W 2022 roku padło już zdanie: „tzw. piątka dla zwierząt odeszła już w niepamięć” – powiedział wówczas PAP wicepremier, minister rolnictwa i rozwoju wsi Henryk Kowalczyk. Wcześniej stwierdził, iż „rząd nie wróci do „Piątki dla zwierząt” w takim kształcie, o jakim dyskutowano”. A co się stało z ustawą? Po tym jak propozycje wywołały duże protesty środowisk rolniczych, Senat wprowadził do nowelizacji poprawki, ale nie zostały one poddane pod głosowanie w Sejmie, a więc nie mógł zakończyć się proces legislacyjny noweli w parlamencie, by mogła trafić na biurko prezydenta i po jej ewentualnym podpisaniu wejść w życie. Nie będziemy tęsknić za tą ustawą.

Tuż po głosowaniu nad „piątką dla zwierząt” liberalne media wieszczyły rozpad Zjednoczonej Prawicy. Nie doszło do tego, Solidarna Polska z grupą wielu posłów PiS, uratowała sytuację.

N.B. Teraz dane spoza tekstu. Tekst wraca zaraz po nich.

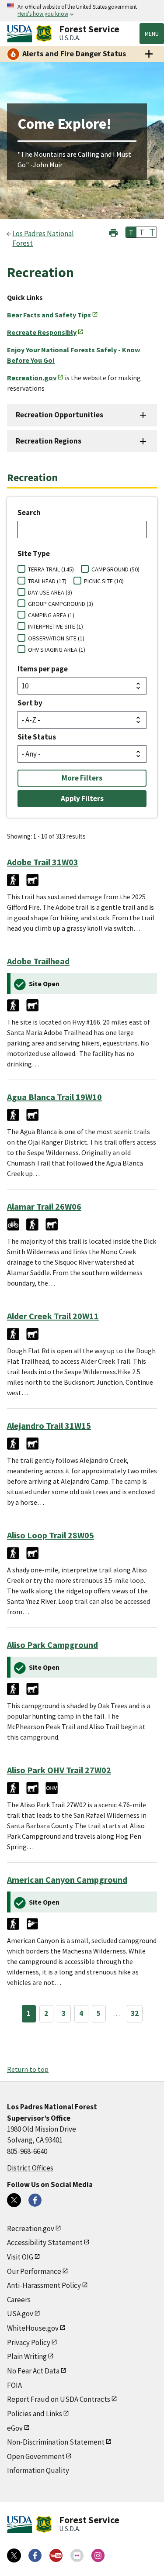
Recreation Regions (48, 441)
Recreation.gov (30, 2228)
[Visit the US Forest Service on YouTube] (56, 2555)
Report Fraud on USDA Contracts (58, 2399)
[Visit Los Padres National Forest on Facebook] (35, 2200)
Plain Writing (27, 2356)
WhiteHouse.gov (33, 2328)
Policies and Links (34, 2413)
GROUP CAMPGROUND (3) (60, 604)
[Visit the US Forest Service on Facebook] (35, 2555)
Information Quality (38, 2470)
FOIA (14, 2385)
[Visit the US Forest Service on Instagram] (98, 2555)
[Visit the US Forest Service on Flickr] (77, 2555)
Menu (152, 34)
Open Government (36, 2456)
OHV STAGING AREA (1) (56, 649)
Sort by (29, 703)
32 (135, 2013)
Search (29, 512)
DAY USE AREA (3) (50, 592)
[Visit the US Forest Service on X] (14, 2555)
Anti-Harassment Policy (44, 2285)
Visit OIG (20, 2257)
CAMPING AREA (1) (51, 615)
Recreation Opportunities (59, 415)
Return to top (28, 2069)
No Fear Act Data (33, 2371)
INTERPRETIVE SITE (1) (55, 626)
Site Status (36, 737)
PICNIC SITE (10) (104, 581)
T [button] (131, 232)
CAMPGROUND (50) (115, 569)
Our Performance (34, 2271)
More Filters (82, 778)
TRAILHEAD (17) (47, 581)
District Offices (30, 2168)
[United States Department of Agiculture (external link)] (21, 33)
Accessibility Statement (45, 2242)
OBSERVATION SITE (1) (56, 638)
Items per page (42, 669)
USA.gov (20, 2313)
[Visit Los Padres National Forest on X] (14, 2200)
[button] (113, 231)
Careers (19, 2299)
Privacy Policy (28, 2342)
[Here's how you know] (82, 10)
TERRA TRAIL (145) (51, 569)
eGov (15, 2428)
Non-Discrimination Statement (56, 2442)
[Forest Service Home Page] (44, 33)
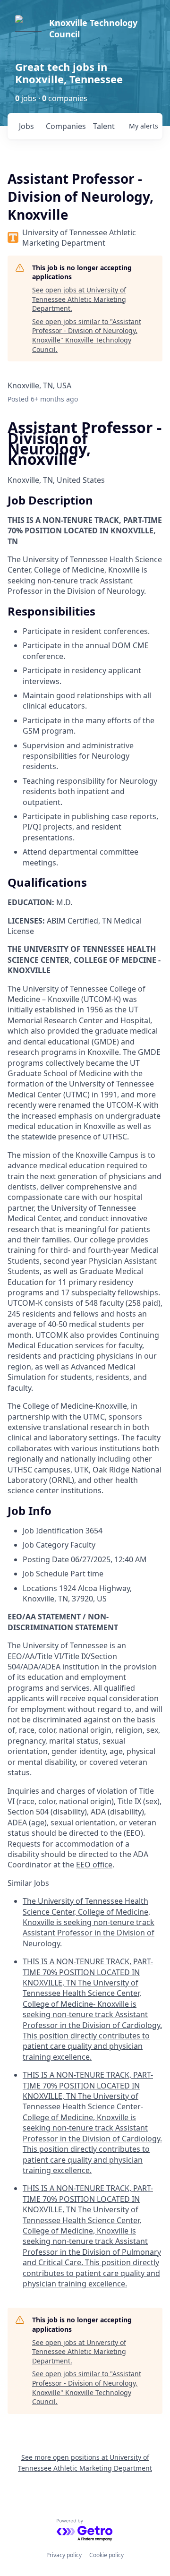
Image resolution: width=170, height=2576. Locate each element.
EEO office (94, 1864)
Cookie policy (106, 2555)
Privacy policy (64, 2555)
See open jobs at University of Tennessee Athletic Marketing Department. (79, 299)
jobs (26, 126)
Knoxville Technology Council (93, 28)
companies (65, 126)
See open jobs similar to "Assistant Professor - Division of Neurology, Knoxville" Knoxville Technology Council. (86, 335)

Na koniec film z portalu pch24.pl i jego opis: „Zmiany w ustawie o ochronie zwierząt uderzą nie tylko w kolejną gałąź polskiego rolnictwa i prawo własności prywatnej, ale jako ideologiczny taran utworzą wyłom torujący koryfeuszom zielonej rewolucji drogę do dalszej kolonizacji serc i umysłów. Dzisiaj hodowla zwierząt na futra, jutro chów klatkowy, wyroby skórzane i przemysłowa produkcja mięsa. Ta ustawa to pierwszy krok na drodze do animalizacji człowieka, który sam ustawi się na równi ze zwierzęciem. Konsekwencje takiego antropologicznego odwrócenia mogą okazać się opłakane w skutkach”. Film opublikowano we wrześniu 2020 roku, w marcu 2023 roku dowiadujemy się, iż Rafał Trzaskowski podpisał się pod programem wprowadzającym ograniczenia w jedzeniu mięsa.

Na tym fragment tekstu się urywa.